This is a guest contribution written by Ben Reynolds at Sure Dividend. Sure Dividend uses The 8 Rules of Dividend Investing to build high quality dividend growth portfolios.
The financial community likes to segregate investments into different styles.
You have ‘value’ investments, ‘growth’ investments, ‘income or high yield’ investments, etcetera.
In my view, this is much ado about nothing. It is true that different investors have different needs. An investor in their early 20’s isn’t going to need the same level of current income as a retired 70 year old investor.
At the end of the day, all investors are looking for the same thing: The maximum amount of total return for a given level of risk and income.
Whether that return comes from the price-to-earnings ratio rising from 10 to 20 or from the company growing its earnings-per-share by 100% shouldn’t matter.
This article gives an overview of value, growth, and dividend investing and shows how they culminate in dividend growth investing.
Value investing traces its roots back to Benjamin Graham. Graham is often called the ‘father of value investing’.
Graham’s approach was to look for ‘cigar butt stocks’ – stocks that had been discarded by the investing community but still had one ‘puff’ of value left in them.
An example would be a company whose assets less liabilities were worth more than its stock price. Graham devised a number of more in-depth strategies beyond the scope of this article, but the basic idea is to spend less than $1.00 on $1.00 worth of value.

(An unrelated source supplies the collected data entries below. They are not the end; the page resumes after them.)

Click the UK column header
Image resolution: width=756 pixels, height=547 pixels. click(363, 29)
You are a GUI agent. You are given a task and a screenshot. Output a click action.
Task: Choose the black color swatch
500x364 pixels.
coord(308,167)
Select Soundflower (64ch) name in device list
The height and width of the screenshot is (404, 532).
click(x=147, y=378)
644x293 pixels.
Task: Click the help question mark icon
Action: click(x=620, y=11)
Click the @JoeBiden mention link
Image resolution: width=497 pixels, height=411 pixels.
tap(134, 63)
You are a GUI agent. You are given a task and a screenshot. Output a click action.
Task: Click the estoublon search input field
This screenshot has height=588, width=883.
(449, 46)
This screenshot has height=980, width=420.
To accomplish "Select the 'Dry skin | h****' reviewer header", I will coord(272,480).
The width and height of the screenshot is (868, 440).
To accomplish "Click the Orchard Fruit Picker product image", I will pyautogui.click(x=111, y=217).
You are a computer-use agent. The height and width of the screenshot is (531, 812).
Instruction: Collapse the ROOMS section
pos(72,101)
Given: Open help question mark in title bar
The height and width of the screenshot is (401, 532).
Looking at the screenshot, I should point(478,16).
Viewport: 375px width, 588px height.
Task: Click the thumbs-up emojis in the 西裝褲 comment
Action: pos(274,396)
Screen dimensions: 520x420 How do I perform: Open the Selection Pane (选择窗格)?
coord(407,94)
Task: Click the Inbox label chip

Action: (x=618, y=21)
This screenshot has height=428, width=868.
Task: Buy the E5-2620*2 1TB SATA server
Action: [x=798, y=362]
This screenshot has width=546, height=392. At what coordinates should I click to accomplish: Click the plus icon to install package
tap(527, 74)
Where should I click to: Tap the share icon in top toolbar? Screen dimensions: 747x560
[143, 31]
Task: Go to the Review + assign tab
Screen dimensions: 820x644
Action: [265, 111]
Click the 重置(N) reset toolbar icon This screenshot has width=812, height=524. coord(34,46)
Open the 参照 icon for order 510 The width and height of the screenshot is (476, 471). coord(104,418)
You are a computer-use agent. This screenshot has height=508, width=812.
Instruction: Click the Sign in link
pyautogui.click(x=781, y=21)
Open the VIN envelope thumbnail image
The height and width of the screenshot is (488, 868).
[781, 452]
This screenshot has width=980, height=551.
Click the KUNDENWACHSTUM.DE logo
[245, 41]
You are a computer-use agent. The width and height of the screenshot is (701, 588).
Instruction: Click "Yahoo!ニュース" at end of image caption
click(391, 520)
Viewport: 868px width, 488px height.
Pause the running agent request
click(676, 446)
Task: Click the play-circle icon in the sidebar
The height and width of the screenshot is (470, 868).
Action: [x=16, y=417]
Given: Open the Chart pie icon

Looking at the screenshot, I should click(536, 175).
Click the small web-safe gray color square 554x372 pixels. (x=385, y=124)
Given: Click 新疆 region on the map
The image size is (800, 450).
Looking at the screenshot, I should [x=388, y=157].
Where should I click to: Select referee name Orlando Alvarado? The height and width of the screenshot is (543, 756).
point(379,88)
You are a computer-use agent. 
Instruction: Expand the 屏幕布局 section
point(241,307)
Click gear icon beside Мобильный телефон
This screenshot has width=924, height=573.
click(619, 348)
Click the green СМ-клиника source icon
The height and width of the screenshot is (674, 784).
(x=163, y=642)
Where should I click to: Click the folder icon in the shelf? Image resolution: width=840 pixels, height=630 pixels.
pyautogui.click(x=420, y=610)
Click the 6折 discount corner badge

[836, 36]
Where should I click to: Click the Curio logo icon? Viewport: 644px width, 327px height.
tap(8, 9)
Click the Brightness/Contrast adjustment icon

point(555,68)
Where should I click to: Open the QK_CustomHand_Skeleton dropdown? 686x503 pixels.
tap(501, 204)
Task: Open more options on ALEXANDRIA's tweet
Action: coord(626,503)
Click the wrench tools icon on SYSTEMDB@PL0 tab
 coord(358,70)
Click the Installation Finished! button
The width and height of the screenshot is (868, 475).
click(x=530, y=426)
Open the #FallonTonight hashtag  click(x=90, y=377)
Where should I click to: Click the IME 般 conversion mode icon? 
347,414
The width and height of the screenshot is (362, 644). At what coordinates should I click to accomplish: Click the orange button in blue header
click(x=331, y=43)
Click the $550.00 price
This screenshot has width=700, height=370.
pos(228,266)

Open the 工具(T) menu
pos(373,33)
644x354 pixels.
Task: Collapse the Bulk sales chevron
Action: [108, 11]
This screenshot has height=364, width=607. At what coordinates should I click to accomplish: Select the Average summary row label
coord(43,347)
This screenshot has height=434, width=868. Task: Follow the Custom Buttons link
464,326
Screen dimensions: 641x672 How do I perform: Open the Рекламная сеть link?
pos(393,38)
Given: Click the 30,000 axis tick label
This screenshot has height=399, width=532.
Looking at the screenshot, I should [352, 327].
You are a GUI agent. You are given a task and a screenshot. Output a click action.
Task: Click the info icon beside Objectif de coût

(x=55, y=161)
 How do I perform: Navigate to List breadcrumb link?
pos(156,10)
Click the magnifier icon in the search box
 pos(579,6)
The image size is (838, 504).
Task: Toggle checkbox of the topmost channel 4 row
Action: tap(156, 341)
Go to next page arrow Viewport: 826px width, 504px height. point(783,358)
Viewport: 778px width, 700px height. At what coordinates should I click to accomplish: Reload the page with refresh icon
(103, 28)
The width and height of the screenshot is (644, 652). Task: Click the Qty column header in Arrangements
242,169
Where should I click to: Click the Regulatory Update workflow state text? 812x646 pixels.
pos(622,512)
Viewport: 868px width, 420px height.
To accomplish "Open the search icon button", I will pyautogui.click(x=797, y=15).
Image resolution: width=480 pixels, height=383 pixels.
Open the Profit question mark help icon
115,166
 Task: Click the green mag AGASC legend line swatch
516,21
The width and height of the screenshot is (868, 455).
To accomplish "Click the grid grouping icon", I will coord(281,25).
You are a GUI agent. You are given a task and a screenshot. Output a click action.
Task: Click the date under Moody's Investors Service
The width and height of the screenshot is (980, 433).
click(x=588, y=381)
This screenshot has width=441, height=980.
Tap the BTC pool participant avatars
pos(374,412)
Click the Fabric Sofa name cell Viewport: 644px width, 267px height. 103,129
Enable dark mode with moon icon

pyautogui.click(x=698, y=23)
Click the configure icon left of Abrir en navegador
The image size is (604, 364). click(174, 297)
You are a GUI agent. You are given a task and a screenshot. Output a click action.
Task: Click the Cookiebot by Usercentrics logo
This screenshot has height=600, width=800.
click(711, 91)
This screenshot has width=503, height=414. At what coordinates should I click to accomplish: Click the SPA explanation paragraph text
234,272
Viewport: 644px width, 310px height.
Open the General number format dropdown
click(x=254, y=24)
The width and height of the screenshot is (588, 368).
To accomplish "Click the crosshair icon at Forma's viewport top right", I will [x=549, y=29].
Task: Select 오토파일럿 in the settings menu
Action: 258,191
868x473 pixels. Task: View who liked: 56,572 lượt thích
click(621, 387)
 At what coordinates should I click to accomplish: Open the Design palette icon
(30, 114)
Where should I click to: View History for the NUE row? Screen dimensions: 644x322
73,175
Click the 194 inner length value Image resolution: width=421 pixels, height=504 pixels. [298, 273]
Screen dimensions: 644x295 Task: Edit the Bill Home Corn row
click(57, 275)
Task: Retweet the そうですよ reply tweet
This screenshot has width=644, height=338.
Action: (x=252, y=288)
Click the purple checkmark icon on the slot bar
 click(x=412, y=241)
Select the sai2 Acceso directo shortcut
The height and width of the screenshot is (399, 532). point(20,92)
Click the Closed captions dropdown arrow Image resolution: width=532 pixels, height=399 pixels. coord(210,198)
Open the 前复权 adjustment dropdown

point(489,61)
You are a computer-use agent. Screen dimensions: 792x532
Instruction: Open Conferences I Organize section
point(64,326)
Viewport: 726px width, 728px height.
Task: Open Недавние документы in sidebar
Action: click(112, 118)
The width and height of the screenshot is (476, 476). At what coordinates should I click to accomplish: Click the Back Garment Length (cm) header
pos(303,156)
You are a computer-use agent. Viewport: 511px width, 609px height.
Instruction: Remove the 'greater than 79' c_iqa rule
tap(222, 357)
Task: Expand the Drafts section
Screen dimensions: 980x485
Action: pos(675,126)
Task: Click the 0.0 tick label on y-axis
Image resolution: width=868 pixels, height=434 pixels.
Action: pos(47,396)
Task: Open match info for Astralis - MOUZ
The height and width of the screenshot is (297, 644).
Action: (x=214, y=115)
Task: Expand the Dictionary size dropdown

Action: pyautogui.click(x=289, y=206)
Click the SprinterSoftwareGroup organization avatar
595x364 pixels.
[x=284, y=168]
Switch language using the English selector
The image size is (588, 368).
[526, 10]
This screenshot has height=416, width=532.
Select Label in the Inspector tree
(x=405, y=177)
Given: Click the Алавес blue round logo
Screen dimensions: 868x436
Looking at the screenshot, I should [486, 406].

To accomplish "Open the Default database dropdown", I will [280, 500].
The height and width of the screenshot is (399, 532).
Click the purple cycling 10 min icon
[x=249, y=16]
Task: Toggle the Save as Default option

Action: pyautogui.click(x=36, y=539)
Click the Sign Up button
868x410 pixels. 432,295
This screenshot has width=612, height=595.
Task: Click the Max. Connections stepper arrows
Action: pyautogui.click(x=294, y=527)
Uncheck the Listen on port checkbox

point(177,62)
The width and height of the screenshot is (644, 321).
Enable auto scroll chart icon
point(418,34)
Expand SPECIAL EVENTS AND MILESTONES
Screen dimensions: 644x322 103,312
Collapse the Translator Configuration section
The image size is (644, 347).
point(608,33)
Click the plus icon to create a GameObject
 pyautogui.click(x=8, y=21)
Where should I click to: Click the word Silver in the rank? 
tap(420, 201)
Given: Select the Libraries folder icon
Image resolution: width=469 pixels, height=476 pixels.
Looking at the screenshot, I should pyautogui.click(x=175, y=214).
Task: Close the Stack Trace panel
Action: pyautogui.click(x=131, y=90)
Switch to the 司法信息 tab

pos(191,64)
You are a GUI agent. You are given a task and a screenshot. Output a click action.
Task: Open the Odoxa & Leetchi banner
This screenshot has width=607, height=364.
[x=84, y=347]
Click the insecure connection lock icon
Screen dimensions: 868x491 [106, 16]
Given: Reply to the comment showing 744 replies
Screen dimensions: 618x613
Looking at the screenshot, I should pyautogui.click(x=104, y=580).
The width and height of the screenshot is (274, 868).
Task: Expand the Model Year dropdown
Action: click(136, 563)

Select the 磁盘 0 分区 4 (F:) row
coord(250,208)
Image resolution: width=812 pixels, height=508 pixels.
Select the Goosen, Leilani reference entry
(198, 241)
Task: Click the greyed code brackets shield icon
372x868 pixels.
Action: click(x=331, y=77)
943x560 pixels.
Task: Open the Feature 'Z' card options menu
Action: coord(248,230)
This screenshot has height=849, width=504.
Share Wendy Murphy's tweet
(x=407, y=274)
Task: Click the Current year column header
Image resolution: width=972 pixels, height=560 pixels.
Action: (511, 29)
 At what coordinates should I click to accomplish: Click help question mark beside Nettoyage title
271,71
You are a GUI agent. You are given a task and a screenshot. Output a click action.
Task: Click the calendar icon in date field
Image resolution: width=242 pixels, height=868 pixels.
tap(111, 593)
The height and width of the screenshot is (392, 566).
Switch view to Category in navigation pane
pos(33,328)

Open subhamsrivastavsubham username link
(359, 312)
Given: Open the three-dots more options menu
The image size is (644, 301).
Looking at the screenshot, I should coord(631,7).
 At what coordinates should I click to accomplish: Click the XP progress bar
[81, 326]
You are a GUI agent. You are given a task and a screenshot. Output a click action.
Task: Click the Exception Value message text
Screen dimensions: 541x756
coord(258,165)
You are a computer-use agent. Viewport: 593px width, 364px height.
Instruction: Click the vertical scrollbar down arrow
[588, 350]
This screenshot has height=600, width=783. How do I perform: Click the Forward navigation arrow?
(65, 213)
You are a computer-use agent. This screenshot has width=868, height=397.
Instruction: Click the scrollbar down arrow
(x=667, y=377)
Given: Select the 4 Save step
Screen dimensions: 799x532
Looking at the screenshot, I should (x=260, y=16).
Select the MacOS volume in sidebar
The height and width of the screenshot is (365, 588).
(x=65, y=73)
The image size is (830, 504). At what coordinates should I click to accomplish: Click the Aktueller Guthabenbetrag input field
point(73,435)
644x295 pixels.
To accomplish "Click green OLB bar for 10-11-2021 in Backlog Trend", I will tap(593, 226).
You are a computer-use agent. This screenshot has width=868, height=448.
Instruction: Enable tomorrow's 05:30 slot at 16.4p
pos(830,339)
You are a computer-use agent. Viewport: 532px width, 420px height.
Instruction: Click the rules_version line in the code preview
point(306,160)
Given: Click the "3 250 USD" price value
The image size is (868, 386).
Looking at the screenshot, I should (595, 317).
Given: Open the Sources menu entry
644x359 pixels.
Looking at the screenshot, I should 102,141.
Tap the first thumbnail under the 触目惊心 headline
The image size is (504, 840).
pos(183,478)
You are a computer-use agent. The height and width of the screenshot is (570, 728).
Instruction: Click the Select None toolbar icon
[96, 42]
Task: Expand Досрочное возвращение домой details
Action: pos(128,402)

So if a stock was trading for $10.00 per share, but had a value of $15.00 per share, it would be a good value. The quote below is from Benjamin Graham’s mentee, Warren Buffett:
“Long ago, Ben Graham taught me that ‘Price is what you pay; value is what you get.’ Whether we’re talking about socks or stocks, I like buying quality merchandise when it is marked down.”
Finding the true value – the ‘intrinsic value’ of a business is imprecise. You can never say exactly what the fair value of a business is, but you can come up with a reasonable estimate.
Some things are easy to quantify. A stock trading for less than its liquidation value is almost certainly undervalued.
Other items are more difficult to quantify. What is the value of the Coca-Cola (KO) brand, for instance? It’s a lot, but how much?
What is the value of quality? A company with a strong competitive advantage should trade at a premium to a marginal commoditized business, but how much?
The appeal to value investing is how tidy it looks – everything has a number. The downside is that just because something is given a number, it doesn’t mean it’s accurate.
Finding the intrinsic value of businesses worth significantly more than liquidation value is difficult and imprecise.